## begin
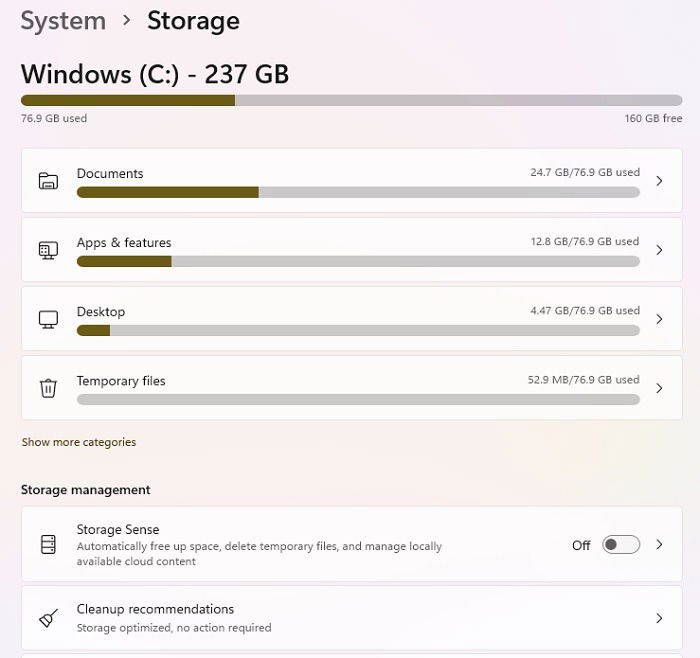Viewport: 700px width, 658px height.
Task: Open the Cleanup recommendations label
Action: click(x=155, y=609)
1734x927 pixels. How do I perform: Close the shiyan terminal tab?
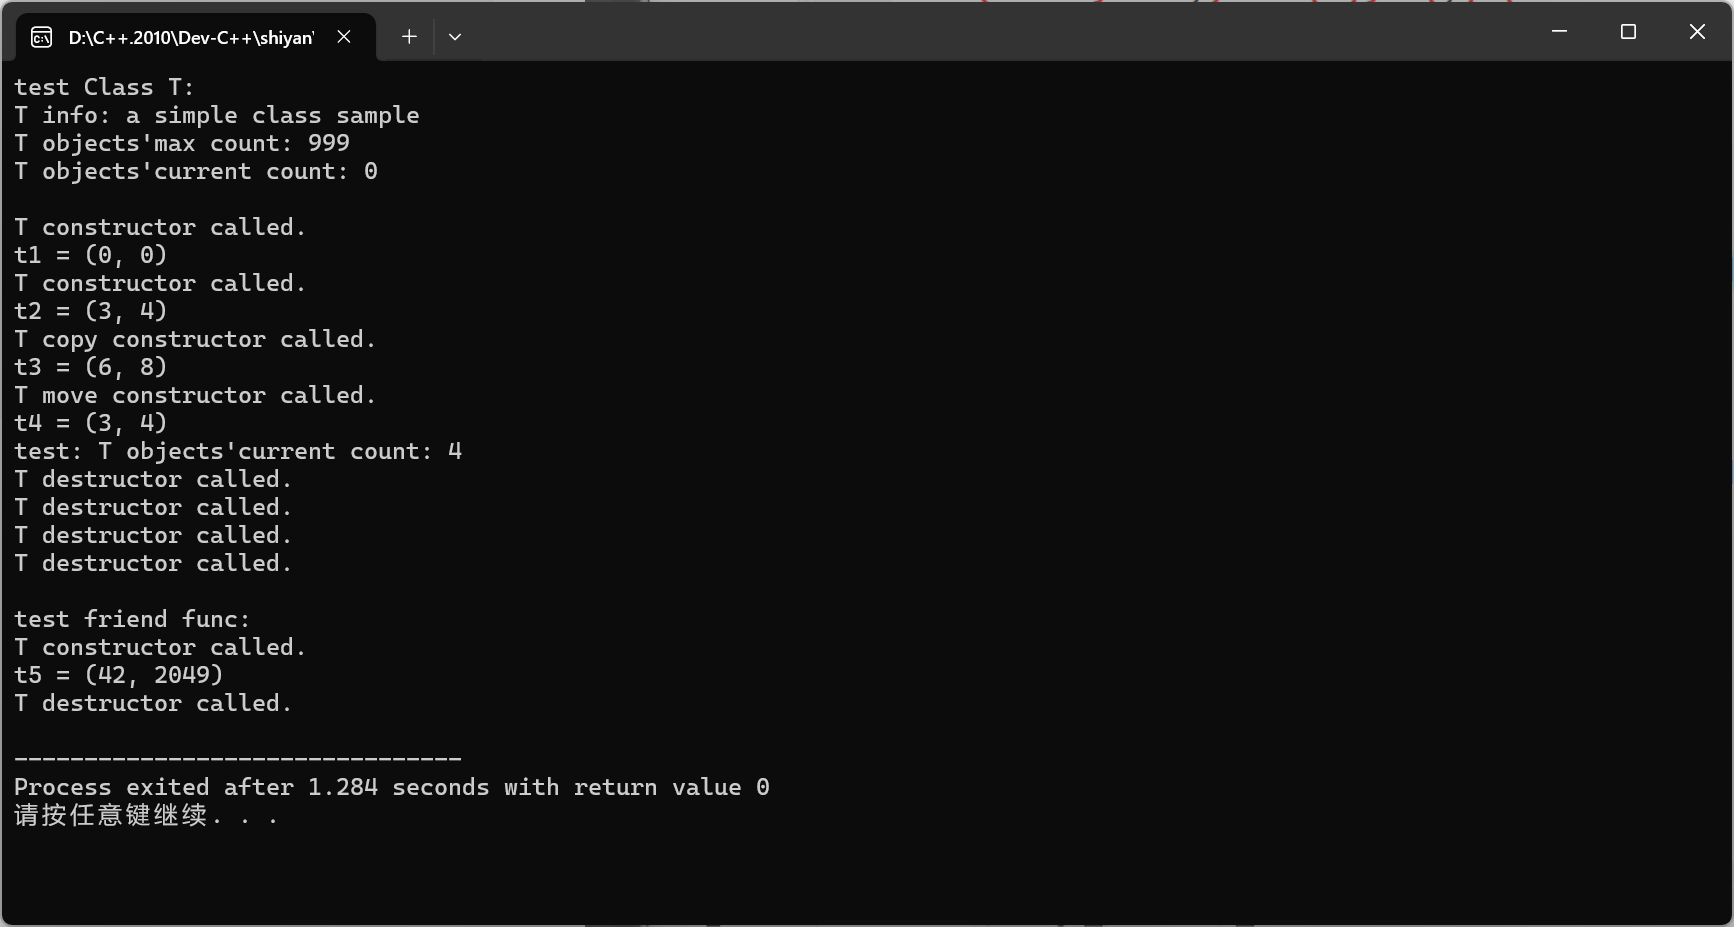(344, 37)
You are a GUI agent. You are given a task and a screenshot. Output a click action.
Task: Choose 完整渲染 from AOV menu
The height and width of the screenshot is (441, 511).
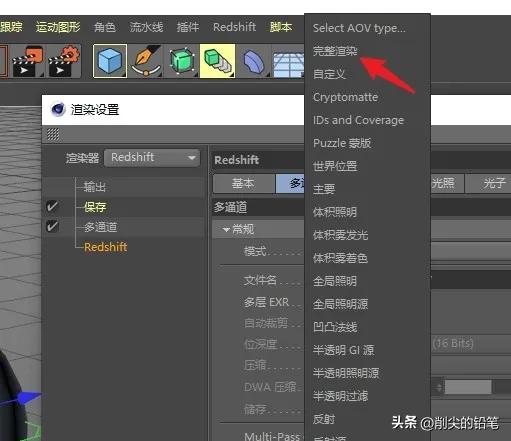pos(335,51)
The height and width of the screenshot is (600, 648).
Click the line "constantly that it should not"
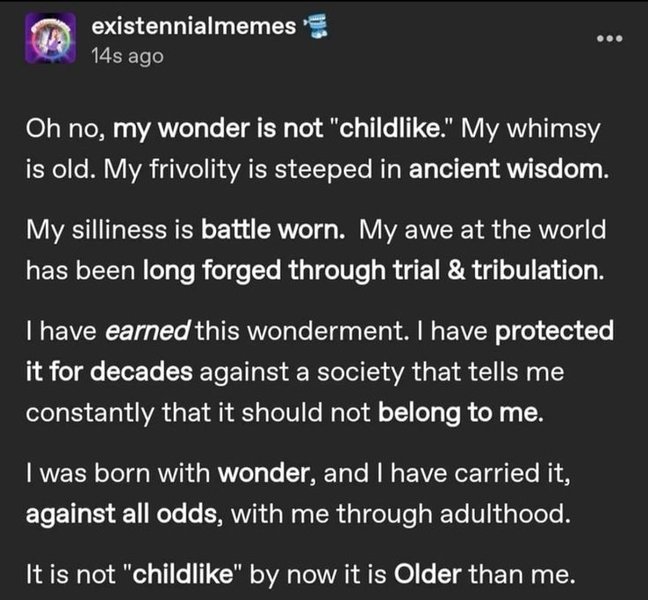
## end
**INSTRUCTIONS FOR THE TASK**. Copy out all of the material above word for word, leaving out the pictures.

**TASK SOLUTION**.
Viewport: 700px width, 658px height.
Task: Open the Cleanup recommendations label
Action: click(x=155, y=609)
1734x927 pixels. How do I perform: Close the shiyan terminal tab?
(344, 37)
You are a GUI agent. You are given a task and a screenshot. Output a click action.
Task: Choose 完整渲染 from AOV menu
The height and width of the screenshot is (441, 511).
pos(335,51)
The height and width of the screenshot is (600, 648).
Click the line "constantly that it should not"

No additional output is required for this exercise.